SUPPLIED RECORDS:
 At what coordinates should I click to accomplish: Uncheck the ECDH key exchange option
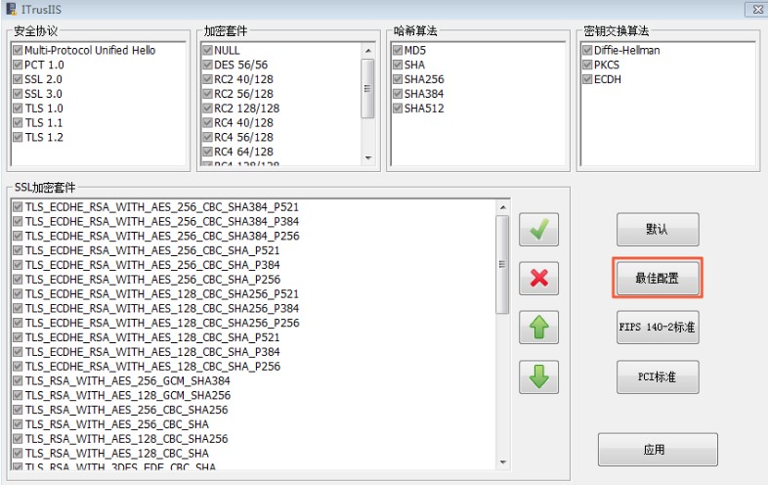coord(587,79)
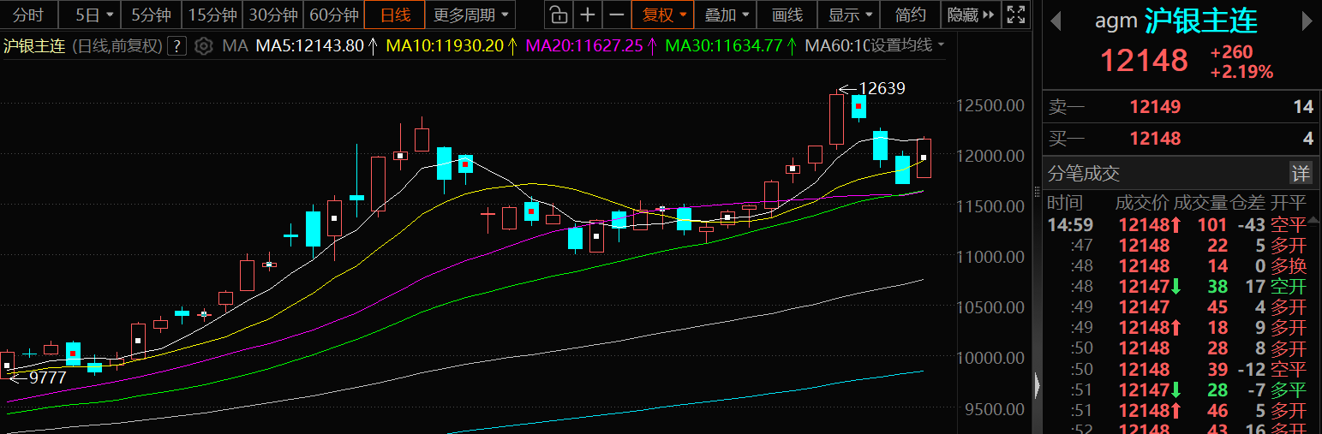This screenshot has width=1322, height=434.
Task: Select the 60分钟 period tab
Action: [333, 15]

WHAT THE TASK REQUIRES:
Rewrite the items above with every "click" changed to "tap" and everything else kept the same. Leave out the pictures.

RESPONSE TO THIS TASK:
 At what coordinates should I tap to accomplish: Uncheck the ECDH key exchange option
coord(587,79)
This screenshot has width=1322, height=434.
Task: Select the 60分钟 period tab
Action: [333, 15]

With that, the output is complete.